Communities through Time: Societal Continuity and Transformation in the Northern San Juan Region

Part of: Society for American Archaeology 80th Annual Meeting, San Francisco, CA (2015)

Decades of archaeological research in the northern San Juan region have yielded an abundant, rich, and complex body of data regarding the Pueblo occupation of the region, which was underway by 500 B.C. and continued until the complete depopulation of the region by Pueblo peoples late in the thirteenth century. During that occupation of this challenging landscape, communities formed and evolved, varying from clusters of family farmsteads to aggregated communities to large nucleated villages, with concomitant societal adaptations and innovations. These developments were key in enabling Pueblo farming families to survive for many centuries on this semi-arid landscape plagued with climatic variability and periodic drought.

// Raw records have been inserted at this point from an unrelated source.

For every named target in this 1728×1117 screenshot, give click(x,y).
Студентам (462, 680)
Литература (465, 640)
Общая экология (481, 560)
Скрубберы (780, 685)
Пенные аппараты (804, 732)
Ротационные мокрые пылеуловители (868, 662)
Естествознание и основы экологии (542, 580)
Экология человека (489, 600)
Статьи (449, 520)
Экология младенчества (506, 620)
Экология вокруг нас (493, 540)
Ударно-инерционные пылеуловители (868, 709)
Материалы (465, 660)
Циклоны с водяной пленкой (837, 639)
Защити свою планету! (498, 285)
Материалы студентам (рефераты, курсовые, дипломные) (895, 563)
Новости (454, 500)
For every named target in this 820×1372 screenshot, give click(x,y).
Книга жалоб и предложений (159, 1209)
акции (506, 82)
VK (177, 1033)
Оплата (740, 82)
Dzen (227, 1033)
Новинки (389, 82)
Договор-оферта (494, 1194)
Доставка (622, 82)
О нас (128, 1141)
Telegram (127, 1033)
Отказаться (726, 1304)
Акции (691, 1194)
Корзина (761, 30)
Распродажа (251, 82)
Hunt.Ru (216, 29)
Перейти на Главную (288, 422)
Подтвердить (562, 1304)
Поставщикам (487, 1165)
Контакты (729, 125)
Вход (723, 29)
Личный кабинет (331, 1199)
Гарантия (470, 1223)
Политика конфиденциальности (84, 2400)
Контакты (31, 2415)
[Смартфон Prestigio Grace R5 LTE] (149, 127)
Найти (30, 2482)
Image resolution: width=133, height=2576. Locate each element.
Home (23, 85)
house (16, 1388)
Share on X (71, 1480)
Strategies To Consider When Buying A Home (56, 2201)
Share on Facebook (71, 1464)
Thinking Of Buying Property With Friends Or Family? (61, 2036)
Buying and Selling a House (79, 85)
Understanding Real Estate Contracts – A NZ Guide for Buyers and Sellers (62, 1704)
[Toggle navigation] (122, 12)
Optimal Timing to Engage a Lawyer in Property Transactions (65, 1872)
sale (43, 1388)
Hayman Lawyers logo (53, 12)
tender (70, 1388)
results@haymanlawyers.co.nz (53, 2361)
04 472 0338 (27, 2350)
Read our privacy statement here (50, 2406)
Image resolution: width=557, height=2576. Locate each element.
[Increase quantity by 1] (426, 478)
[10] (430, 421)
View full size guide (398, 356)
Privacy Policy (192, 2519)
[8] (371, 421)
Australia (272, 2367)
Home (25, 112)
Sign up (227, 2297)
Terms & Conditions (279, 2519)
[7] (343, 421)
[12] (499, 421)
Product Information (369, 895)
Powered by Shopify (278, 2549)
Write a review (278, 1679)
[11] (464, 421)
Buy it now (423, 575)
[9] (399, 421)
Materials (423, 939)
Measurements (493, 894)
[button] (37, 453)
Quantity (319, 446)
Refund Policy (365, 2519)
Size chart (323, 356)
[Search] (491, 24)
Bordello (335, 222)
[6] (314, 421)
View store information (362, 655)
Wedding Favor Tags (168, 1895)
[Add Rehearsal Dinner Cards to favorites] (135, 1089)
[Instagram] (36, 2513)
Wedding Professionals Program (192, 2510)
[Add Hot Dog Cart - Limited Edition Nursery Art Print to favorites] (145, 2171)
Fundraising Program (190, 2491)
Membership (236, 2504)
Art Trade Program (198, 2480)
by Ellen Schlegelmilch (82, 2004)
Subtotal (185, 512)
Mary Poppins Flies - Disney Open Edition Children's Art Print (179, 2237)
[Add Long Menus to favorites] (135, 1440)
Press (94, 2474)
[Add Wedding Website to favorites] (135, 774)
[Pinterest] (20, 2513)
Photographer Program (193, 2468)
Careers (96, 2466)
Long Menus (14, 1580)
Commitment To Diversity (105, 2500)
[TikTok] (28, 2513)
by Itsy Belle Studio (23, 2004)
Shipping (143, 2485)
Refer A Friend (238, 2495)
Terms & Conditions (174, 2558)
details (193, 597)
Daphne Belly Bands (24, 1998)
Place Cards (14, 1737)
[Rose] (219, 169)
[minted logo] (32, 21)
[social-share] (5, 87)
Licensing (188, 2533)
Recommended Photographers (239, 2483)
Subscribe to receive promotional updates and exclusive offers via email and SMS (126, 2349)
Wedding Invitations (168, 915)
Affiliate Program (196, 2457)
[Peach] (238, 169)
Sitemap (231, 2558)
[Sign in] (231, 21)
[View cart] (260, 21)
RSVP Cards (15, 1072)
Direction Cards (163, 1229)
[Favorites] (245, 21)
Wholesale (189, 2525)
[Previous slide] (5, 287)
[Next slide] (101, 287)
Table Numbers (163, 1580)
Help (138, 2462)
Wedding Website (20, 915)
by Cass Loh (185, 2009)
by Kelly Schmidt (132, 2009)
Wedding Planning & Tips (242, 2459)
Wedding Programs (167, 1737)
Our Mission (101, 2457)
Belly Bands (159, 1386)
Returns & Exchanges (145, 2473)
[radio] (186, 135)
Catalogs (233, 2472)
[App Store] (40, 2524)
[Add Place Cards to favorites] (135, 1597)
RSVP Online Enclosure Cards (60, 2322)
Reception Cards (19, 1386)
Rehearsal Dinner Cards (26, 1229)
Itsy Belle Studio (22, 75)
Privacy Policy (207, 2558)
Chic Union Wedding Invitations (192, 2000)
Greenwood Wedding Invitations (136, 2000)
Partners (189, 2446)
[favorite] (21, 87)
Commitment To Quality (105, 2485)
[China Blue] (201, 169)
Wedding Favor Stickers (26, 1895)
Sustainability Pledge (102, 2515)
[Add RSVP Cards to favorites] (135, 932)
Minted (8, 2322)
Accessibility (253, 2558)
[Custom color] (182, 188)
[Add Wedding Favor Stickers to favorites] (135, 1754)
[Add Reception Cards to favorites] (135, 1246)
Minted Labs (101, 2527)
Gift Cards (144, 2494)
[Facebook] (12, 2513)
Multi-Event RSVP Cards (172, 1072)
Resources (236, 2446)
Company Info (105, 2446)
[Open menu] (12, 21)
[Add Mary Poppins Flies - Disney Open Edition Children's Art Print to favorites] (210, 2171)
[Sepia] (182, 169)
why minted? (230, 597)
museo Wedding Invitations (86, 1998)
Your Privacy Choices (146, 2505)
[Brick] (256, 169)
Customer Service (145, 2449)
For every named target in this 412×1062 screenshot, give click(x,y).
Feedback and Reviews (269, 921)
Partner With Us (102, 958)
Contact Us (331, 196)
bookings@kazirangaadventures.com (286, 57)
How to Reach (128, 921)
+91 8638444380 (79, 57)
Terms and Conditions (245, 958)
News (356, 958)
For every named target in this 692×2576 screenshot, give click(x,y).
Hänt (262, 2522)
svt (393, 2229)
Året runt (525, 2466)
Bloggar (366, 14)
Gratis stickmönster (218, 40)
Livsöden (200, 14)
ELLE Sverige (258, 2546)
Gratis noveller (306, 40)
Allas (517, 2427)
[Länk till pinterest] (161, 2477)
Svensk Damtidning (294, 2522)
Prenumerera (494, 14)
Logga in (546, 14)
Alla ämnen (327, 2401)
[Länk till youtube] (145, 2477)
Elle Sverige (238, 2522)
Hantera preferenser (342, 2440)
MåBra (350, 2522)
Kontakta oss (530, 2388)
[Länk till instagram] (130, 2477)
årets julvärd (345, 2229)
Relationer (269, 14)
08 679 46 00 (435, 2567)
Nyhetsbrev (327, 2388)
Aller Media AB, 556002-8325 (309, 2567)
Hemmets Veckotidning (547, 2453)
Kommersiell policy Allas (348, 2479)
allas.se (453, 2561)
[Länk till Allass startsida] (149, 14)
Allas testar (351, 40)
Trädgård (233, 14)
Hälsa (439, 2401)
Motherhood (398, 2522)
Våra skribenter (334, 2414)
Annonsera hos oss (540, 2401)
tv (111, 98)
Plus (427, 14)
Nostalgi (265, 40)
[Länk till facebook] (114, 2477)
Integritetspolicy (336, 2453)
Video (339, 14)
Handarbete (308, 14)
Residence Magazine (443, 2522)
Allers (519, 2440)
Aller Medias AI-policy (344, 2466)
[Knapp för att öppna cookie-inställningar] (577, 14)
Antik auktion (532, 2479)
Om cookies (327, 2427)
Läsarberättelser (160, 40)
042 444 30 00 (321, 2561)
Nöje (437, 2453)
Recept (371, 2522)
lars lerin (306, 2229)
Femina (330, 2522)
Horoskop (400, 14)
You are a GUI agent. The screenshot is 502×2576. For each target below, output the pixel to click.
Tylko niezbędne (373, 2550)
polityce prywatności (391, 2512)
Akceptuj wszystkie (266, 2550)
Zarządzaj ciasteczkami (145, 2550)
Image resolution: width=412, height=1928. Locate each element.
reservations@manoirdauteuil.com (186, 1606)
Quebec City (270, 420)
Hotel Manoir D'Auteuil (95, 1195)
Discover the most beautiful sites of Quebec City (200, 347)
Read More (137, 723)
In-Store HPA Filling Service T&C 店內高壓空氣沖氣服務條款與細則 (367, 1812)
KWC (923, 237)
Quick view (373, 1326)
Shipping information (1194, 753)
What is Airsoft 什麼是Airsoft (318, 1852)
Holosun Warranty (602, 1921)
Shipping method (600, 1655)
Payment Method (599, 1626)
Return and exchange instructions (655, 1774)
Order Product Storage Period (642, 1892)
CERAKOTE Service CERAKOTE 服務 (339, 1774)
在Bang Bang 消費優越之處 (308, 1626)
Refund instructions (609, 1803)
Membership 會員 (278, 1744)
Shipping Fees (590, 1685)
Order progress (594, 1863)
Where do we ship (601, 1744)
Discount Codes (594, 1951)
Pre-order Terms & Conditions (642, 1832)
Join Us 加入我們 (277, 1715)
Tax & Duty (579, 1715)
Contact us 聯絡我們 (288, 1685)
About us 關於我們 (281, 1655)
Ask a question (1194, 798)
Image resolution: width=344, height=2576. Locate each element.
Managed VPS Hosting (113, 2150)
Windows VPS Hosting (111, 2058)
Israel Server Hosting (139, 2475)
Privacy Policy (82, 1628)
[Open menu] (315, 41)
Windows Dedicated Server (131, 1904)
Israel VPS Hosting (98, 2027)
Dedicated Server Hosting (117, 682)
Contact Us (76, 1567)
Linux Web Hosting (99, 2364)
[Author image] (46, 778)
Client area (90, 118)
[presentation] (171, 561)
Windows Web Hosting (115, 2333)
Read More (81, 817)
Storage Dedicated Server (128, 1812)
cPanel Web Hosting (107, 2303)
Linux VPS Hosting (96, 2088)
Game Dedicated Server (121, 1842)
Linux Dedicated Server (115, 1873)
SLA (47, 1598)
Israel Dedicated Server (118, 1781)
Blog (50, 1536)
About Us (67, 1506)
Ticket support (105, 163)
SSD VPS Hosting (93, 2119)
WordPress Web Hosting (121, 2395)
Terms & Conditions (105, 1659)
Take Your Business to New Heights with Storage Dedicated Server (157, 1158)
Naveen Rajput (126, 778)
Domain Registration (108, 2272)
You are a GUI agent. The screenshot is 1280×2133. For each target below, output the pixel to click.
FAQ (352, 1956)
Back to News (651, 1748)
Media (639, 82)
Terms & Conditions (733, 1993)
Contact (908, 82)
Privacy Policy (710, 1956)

Myriad facets of Pueblo society and lifeways transformed in profound ways and then coalesced into a cohesive and enduring foundation for the centuries of Pueblo culture that followed in regions to the south. The papers in this session draw upon the rich body of empirical data for the northern San Juan region to produce diachronic syntheses that elucidate―within the context and setting of the community―long-term adaptation, transformation, and continuity in settlement patterning, subsistence systems, technologies, intra- and inter-regional interactions, regional chronology, and the increasing complexity of social, political, economic, and ritual systems.